Le magistrat du ministère public estime qu'un procès ne parvient pas toujours à faire la lumière sur le "pourquoi", mais que "ce ne sera pas le cas pour celui-ci". Il décrit un travail d'instruction "remarquable", avec de nombreuses personnes entendues, un volet technique "très bien argumenté", un dossier "bien ficelé". "On sait tout du parcours des deux accusés. Le plus difficile est de qualifier ces faits, de coller la bonne étiquette judiciaire."
Le parquet général garde la conviction que l'intention homicide est confirmée par le dossier et le procès, que Paolo Falzone voulait donc "tuer volontairement et en connaissance de cause".
D'après le premier avocat général, le comportement de l'accusé avant le drame était déjà révélateur de cette intention. Il a rappelé son goût pour la vitesse excessive, décrit par plusieurs témoins dont ses ex-compagnes. Certains font état de pointes à plus de 200 km/h. "Quand il est au volant de son véhicule BMW, Paolo Falzone monte à des vitesses qu'on est autorisés à atteindre que sur des circuits automobiles", souligne le magistrat. "Sa conduite ultra dangereuse et irresponsable est aussi attestée par des voisins."

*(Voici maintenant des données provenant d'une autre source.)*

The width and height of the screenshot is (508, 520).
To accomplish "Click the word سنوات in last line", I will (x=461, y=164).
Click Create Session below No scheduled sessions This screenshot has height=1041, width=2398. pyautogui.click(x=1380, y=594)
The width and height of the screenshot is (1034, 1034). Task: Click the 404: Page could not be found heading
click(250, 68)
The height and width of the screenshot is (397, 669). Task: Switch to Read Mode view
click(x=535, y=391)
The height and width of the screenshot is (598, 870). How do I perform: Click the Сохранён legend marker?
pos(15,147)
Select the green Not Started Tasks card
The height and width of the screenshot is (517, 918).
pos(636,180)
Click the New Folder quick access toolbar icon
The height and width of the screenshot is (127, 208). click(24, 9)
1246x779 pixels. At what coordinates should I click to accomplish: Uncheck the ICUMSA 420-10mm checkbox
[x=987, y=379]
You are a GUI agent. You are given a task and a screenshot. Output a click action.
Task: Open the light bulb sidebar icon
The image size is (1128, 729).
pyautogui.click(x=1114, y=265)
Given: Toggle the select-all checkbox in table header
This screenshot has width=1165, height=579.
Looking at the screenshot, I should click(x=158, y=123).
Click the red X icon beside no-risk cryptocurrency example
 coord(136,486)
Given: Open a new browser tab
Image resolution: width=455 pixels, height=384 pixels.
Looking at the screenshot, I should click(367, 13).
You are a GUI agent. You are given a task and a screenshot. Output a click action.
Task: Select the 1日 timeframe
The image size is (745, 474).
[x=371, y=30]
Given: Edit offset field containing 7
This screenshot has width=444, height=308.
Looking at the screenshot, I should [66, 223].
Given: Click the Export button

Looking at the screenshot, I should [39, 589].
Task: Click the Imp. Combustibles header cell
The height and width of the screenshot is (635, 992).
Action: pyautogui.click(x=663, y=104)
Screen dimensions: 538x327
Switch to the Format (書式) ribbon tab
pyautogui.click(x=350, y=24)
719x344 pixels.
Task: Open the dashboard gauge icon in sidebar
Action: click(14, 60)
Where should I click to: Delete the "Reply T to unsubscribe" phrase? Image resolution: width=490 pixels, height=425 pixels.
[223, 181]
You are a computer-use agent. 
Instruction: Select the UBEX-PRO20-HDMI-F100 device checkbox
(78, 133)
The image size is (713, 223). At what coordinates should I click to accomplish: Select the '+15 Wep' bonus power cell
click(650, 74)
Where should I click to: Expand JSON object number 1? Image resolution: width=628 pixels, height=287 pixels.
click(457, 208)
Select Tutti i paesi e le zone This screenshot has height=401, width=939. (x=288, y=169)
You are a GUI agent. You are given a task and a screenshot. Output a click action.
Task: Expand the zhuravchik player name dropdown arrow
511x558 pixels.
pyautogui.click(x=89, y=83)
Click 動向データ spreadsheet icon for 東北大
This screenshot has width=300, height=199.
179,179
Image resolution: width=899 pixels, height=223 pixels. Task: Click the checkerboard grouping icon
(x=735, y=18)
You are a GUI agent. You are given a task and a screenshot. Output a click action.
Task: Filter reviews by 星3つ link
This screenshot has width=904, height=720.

L'accusé est également responsable de ses actes, considère le premier avocat général en s'appuyant sur les expertises judiciaires. "Il ne souffre d'aucun trouble mental car il se montre suffisamment réactif pour poursuivre son avancée après l'impact." Il a aussi conscience de la gravité infractionnelle car, lors de son interpellation, il a demandé à un policier de l'abattre. "Paolo Falzone gardait une capacité de contrôle de ses actes."